Saif al-Islam Qaddafi
Saif al-Islam QaddafiAFP/File

Libya has enough evidence to charge former leader Muammar Qaddafi’s son, Saif al-Islam, with crimes against humanity, lawyers told the International Criminal Court on Tuesday, according to an AFP report.

The latest announcement comes amid a dispute over where he should face justice.

The ICC wants Saif, the only son of the slain Libyan leader in custody, to be tried in The Hague, but Libya's post-revolutionary authorities insist he should stand trial in his home country.

A probe "has already produced considerable results," Libya lawyer Philippe Sands told a two-day hearing on Qaddafi’s fate. "There is a wide range of evidence that will constitute an indictment the same as that presented by the ICC's prosecutor."

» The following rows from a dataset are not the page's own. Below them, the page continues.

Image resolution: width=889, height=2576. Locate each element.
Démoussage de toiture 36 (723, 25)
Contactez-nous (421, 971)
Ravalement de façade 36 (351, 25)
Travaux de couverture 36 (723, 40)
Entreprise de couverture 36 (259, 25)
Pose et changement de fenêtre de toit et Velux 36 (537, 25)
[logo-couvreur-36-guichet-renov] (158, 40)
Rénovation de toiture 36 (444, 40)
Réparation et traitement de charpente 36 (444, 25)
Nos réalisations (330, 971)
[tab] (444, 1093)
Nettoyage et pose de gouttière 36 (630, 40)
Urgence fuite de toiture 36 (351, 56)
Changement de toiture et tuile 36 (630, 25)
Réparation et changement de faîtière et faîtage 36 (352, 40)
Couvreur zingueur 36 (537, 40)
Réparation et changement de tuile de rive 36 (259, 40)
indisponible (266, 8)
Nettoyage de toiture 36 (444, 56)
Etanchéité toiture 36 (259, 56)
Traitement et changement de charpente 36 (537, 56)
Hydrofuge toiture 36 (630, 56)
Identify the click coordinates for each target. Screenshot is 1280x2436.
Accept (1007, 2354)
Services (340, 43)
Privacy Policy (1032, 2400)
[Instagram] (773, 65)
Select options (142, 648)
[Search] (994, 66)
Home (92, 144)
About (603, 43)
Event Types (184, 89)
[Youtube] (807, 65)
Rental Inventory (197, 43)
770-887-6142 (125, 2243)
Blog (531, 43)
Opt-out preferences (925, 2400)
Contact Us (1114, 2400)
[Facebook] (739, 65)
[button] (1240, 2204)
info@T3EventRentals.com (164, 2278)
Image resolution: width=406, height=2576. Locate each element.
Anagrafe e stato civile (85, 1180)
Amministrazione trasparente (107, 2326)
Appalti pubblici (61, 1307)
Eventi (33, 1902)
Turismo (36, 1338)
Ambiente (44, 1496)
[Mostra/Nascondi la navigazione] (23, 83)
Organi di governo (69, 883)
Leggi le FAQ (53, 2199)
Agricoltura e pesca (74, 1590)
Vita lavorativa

The ICC issued an arrest warrant for Saif, 40, and Qaddafi’s former spymaster Abdullah Senussi, 63, in June 2011 for crimes against humanity allegedly committed while trying to crush the revolt against the veteran leader's iron-fisted rule.

ICC defense lawyers argued that Saif would not get a fair trial in Libya, where he could face the death penalty.

Libya's bid and arguments to have the case against Saif quashed in the Hague-based court was "like a house of cards," Melinda Taylor, representing Saif, was quoted by AFP as having said. "When examined in detail it collapses upon itself," she said.

Taylor, who spent nearly a month in detention after she and three other members of a defense team were arrested in Libya after visiting Saif in June, accused Libya's lawyers of misleading the ICC, for instance by saying a possible death sentence for Qaddafi could be commuted.

Australian lawyer Taylor cited a law passed by Libya's post-revolutionary National Transitional Council which said "no child of Qaddafi will ever benefit from leniency."

If convicted, "Mr. Qaddafi will be executed by hanging," Taylor told judges.

ICC prosecutors, however, said Libya should be given more time for the case.

"We see that the case being presented appears to be on track," prosecutor Sara Criscitelli was quoted as having told the ICC's three-judge bench.

"We believe that Libya is interested in prosecuting this offender... we are confident that Libya needs a bit more time to sort itself out," she added.

AFP noted that evidence against Saif includes how he allegedly told security forces during a television broadcast to use violence shortly after the outbreak of the uprising in mid-February last year.

Tripoli also alleges he ordered the use of live rounds against civilian demonstrators and that he recruited Pakistani mercenaries to put down the revolt.

Saif has been in custody in the northwestern Libyan hilltown of Zintan since his arrest last November in the wake of the uprising that ended his father's over 40-year rule.

In a surprise move, Senussi was extradited to Libya last month from Mauritania, where he was arrested in March as he tried to enter the country using a Malian passport under a different name.

Libyan officials had asked in May for the court to quash a surrender request and throw out the case, saying they had the means to put Saif on trial, but until now had not managed to do so.